Exercise goal:
Retype the lines of the material below, exactly and only, from the one containing "The width and height of the screenshot is (819, 1456)." through the last line, with pictures left out.
[[ Task material open ]]
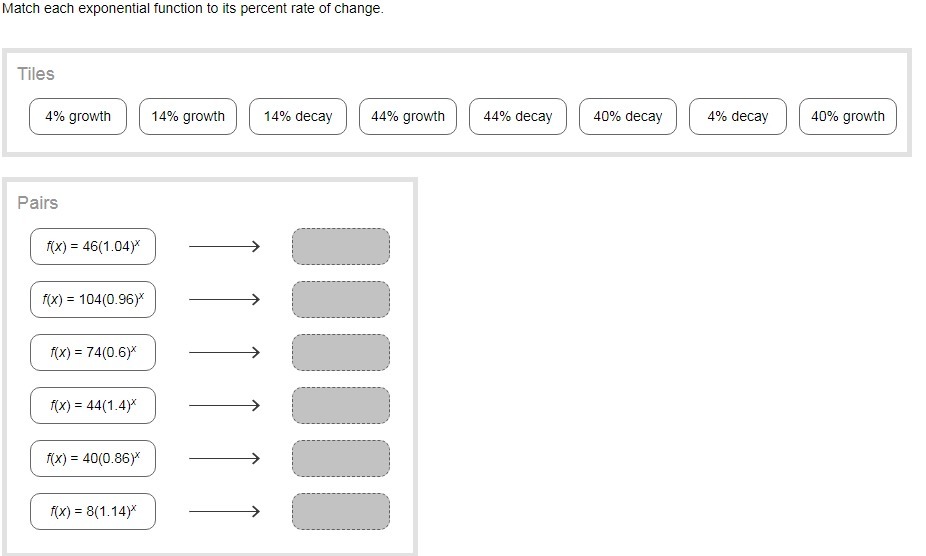Choose the 44% growth tile
The width and height of the screenshot is (926, 556).
point(408,116)
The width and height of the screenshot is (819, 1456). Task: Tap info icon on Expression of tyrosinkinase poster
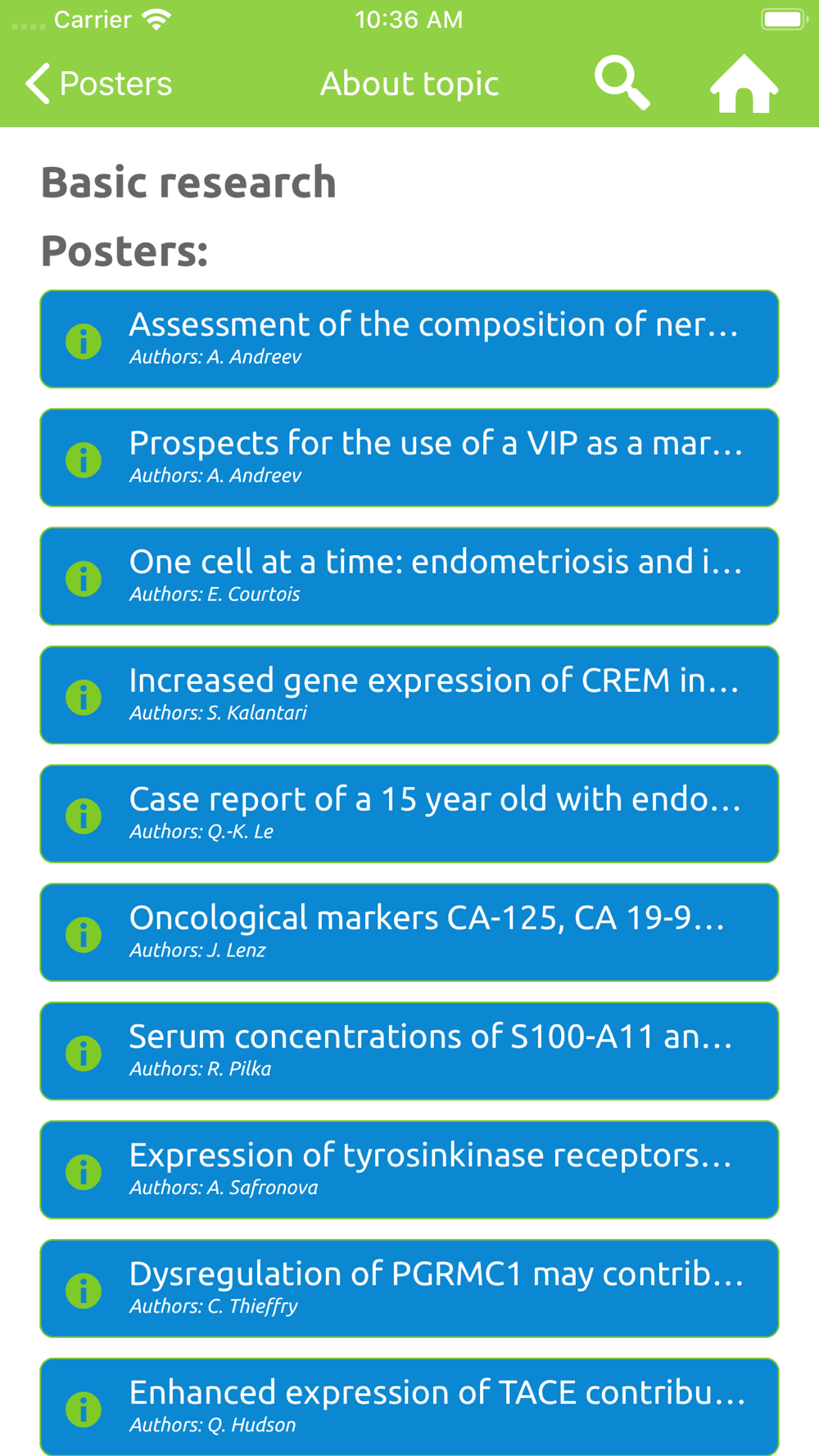point(84,1173)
[[ Task material closed ]]
Result for this exercise:
The width and height of the screenshot is (819, 1456). Task: Tap info icon on Expression of tyrosinkinase poster
point(84,1173)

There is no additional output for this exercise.